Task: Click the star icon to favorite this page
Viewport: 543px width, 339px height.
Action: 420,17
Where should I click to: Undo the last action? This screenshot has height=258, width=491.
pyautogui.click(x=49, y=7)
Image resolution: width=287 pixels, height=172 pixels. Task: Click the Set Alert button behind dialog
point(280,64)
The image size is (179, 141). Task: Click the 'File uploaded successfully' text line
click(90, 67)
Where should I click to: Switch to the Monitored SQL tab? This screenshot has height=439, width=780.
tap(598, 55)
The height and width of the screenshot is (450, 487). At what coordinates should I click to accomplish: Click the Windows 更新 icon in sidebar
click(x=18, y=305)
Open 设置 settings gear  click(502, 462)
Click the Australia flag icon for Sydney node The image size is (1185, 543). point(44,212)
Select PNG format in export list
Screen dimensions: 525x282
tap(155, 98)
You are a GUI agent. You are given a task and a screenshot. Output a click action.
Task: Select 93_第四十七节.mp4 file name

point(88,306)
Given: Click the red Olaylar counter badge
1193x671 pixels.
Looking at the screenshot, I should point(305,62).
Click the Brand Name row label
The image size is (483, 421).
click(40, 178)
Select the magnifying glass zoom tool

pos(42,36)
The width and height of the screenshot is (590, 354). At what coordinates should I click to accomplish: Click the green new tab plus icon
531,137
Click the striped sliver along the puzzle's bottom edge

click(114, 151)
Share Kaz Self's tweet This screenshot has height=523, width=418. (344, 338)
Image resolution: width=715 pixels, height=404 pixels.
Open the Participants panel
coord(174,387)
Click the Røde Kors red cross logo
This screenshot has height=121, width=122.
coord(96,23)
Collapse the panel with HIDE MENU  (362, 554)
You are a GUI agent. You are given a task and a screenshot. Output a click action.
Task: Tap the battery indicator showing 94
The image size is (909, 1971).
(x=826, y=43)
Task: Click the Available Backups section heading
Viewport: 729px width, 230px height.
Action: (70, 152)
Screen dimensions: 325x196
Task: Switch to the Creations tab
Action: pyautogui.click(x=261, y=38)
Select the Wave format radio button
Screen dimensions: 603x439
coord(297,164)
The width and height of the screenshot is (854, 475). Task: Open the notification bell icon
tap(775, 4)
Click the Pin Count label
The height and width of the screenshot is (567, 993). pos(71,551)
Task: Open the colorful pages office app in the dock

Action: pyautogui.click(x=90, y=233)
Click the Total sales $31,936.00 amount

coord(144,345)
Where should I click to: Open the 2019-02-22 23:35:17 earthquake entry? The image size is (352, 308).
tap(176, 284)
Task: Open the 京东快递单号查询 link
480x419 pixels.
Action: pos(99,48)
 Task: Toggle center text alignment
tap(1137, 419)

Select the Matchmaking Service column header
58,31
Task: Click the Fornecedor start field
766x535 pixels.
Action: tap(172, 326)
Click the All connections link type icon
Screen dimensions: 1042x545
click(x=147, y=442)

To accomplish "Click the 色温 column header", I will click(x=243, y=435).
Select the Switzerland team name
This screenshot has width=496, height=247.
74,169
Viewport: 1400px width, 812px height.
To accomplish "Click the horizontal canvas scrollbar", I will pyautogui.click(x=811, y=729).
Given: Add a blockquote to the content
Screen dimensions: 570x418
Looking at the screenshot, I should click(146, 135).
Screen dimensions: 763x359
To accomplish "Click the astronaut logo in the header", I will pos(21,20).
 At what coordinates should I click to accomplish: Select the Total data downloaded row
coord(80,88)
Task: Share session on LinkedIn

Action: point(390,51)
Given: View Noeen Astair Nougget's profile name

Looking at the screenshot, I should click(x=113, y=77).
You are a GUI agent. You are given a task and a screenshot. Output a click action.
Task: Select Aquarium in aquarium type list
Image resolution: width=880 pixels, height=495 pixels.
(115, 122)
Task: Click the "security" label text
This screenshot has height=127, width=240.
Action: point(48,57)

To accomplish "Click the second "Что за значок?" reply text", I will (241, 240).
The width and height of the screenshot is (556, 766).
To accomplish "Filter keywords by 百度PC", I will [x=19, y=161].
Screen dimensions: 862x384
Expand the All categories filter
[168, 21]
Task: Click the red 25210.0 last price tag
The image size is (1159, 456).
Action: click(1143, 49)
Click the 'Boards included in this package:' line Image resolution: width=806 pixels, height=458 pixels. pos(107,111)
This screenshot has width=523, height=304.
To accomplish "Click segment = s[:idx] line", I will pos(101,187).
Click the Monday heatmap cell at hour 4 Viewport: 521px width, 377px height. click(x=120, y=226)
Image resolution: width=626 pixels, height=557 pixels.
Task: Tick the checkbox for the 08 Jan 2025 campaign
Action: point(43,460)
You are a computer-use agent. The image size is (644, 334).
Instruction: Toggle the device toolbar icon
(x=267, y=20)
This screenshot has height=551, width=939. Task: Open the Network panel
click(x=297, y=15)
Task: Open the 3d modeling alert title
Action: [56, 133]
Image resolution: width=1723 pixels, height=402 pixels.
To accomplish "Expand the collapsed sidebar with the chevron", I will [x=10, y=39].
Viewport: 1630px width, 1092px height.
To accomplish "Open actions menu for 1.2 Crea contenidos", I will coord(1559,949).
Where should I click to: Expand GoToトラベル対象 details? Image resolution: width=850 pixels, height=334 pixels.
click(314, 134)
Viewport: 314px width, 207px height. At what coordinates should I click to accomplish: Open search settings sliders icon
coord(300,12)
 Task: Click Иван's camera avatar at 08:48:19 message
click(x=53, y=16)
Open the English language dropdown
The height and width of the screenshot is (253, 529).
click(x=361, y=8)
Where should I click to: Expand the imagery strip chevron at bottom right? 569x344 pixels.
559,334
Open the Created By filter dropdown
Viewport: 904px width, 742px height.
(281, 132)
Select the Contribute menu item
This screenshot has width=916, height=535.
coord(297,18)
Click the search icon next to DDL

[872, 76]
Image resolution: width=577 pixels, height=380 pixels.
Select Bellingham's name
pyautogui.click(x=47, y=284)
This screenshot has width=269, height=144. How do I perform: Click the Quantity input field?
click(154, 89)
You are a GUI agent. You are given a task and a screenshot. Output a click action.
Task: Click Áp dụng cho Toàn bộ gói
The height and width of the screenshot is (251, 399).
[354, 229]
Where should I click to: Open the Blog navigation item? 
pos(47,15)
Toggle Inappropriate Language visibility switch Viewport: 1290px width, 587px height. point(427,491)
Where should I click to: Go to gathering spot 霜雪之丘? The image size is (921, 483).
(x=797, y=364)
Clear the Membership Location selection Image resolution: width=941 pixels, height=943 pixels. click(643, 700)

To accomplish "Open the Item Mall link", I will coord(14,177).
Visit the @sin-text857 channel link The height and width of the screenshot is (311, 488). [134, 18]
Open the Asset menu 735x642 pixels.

### Requirement
Copy all of the material above, swapping "GUI agent" for "interface agent" wherever it appears and leaving everything else unchanged.

### Task answer
Task: Click the star icon to favorite this page
Viewport: 543px width, 339px height.
Action: 420,17
Where should I click to: Undo the last action? This screenshot has height=258, width=491.
pyautogui.click(x=49, y=7)
Image resolution: width=287 pixels, height=172 pixels. Task: Click the Set Alert button behind dialog
point(280,64)
The image size is (179, 141). Task: Click the 'File uploaded successfully' text line
click(90, 67)
Where should I click to: Switch to the Monitored SQL tab? This screenshot has height=439, width=780.
tap(598, 55)
The height and width of the screenshot is (450, 487). At what coordinates should I click to accomplish: Click the Windows 更新 icon in sidebar
click(x=18, y=305)
Open 设置 settings gear  click(502, 462)
Click the Australia flag icon for Sydney node The image size is (1185, 543). point(44,212)
Select PNG format in export list
Screen dimensions: 525x282
tap(155, 98)
You are a interface agent. You are given a task and a screenshot. Output a click action.
Task: Select 93_第四十七节.mp4 file name

point(88,306)
Given: Click the red Olaylar counter badge
1193x671 pixels.
Looking at the screenshot, I should point(305,62).
Click the Brand Name row label
The image size is (483, 421).
click(40, 178)
Select the magnifying glass zoom tool

pos(42,36)
The width and height of the screenshot is (590, 354). At what coordinates should I click to accomplish: Click the green new tab plus icon
531,137
Click the striped sliver along the puzzle's bottom edge

click(114, 151)
Share Kaz Self's tweet This screenshot has height=523, width=418. (344, 338)
Image resolution: width=715 pixels, height=404 pixels.
Open the Participants panel
coord(174,387)
Click the Røde Kors red cross logo
This screenshot has height=121, width=122.
coord(96,23)
Collapse the panel with HIDE MENU  (362, 554)
You are a interface agent. You are given a task and a screenshot. Output a click action.
Task: Tap the battery indicator showing 94
The image size is (909, 1971).
(x=826, y=43)
Task: Click the Available Backups section heading
Viewport: 729px width, 230px height.
Action: (70, 152)
Screen dimensions: 325x196
Task: Switch to the Creations tab
Action: pyautogui.click(x=261, y=38)
Select the Wave format radio button
Screen dimensions: 603x439
coord(297,164)
The width and height of the screenshot is (854, 475). Task: Open the notification bell icon
tap(775, 4)
Click the Pin Count label
The height and width of the screenshot is (567, 993). pos(71,551)
Task: Open the colorful pages office app in the dock

Action: pyautogui.click(x=90, y=233)
Click the Total sales $31,936.00 amount

coord(144,345)
Where should I click to: Open the 2019-02-22 23:35:17 earthquake entry? The image size is (352, 308).
tap(176, 284)
Task: Open the 京东快递单号查询 link
480x419 pixels.
Action: pos(99,48)
 Task: Toggle center text alignment
tap(1137, 419)

Select the Matchmaking Service column header
58,31
Task: Click the Fornecedor start field
766x535 pixels.
Action: tap(172, 326)
Click the All connections link type icon
Screen dimensions: 1042x545
click(x=147, y=442)

To accomplish "Click the 色温 column header", I will click(x=243, y=435).
Select the Switzerland team name
This screenshot has width=496, height=247.
74,169
Viewport: 1400px width, 812px height.
To accomplish "Click the horizontal canvas scrollbar", I will pyautogui.click(x=811, y=729).
Given: Add a blockquote to the content
Screen dimensions: 570x418
Looking at the screenshot, I should click(146, 135).
Screen dimensions: 763x359
To accomplish "Click the astronaut logo in the header", I will pos(21,20).
 At what coordinates should I click to accomplish: Select the Total data downloaded row
coord(80,88)
Task: Share session on LinkedIn

Action: point(390,51)
Given: View Noeen Astair Nougget's profile name

Looking at the screenshot, I should click(x=113, y=77).
You are a interface agent. You are given a task and a screenshot. Output a click action.
Task: Select Aquarium in aquarium type list
Image resolution: width=880 pixels, height=495 pixels.
(115, 122)
Task: Click the "security" label text
This screenshot has height=127, width=240.
Action: point(48,57)

To accomplish "Click the second "Что за значок?" reply text", I will (241, 240).
The width and height of the screenshot is (556, 766).
To accomplish "Filter keywords by 百度PC", I will [x=19, y=161].
Screen dimensions: 862x384
Expand the All categories filter
[168, 21]
Task: Click the red 25210.0 last price tag
The image size is (1159, 456).
Action: click(1143, 49)
Click the 'Boards included in this package:' line Image resolution: width=806 pixels, height=458 pixels. pos(107,111)
This screenshot has width=523, height=304.
To accomplish "Click segment = s[:idx] line", I will pos(101,187).
Click the Monday heatmap cell at hour 4 Viewport: 521px width, 377px height. click(x=120, y=226)
Image resolution: width=626 pixels, height=557 pixels.
Task: Tick the checkbox for the 08 Jan 2025 campaign
Action: point(43,460)
You are a computer-use agent. The image size is (644, 334).
Instruction: Toggle the device toolbar icon
(x=267, y=20)
This screenshot has height=551, width=939. Task: Open the Network panel
click(x=297, y=15)
Task: Open the 3d modeling alert title
Action: [56, 133]
Image resolution: width=1723 pixels, height=402 pixels.
To accomplish "Expand the collapsed sidebar with the chevron", I will [x=10, y=39].
Viewport: 1630px width, 1092px height.
To accomplish "Open actions menu for 1.2 Crea contenidos", I will coord(1559,949).
Where should I click to: Expand GoToトラベル対象 details? Image resolution: width=850 pixels, height=334 pixels.
click(314, 134)
Viewport: 314px width, 207px height. At what coordinates should I click to accomplish: Open search settings sliders icon
coord(300,12)
 Task: Click Иван's camera avatar at 08:48:19 message
click(x=53, y=16)
Open the English language dropdown
The height and width of the screenshot is (253, 529).
click(x=361, y=8)
Where should I click to: Expand the imagery strip chevron at bottom right? 569x344 pixels.
559,334
Open the Created By filter dropdown
Viewport: 904px width, 742px height.
(281, 132)
Select the Contribute menu item
This screenshot has width=916, height=535.
coord(297,18)
Click the search icon next to DDL

[872, 76]
Image resolution: width=577 pixels, height=380 pixels.
Select Bellingham's name
pyautogui.click(x=47, y=284)
This screenshot has width=269, height=144. How do I perform: Click the Quantity input field?
click(154, 89)
You are a interface agent. You are given a task and a screenshot. Output a click action.
Task: Click Áp dụng cho Toàn bộ gói
The height and width of the screenshot is (251, 399).
[354, 229]
Where should I click to: Open the Blog navigation item? 
pos(47,15)
Toggle Inappropriate Language visibility switch Viewport: 1290px width, 587px height. point(427,491)
Where should I click to: Go to gathering spot 霜雪之丘? The image size is (921, 483).
(x=797, y=364)
Clear the Membership Location selection Image resolution: width=941 pixels, height=943 pixels. click(643, 700)

To accomplish "Open the Item Mall link", I will coord(14,177).
Visit the @sin-text857 channel link The height and width of the screenshot is (311, 488). [134, 18]
Open the Asset menu 735x642 pixels.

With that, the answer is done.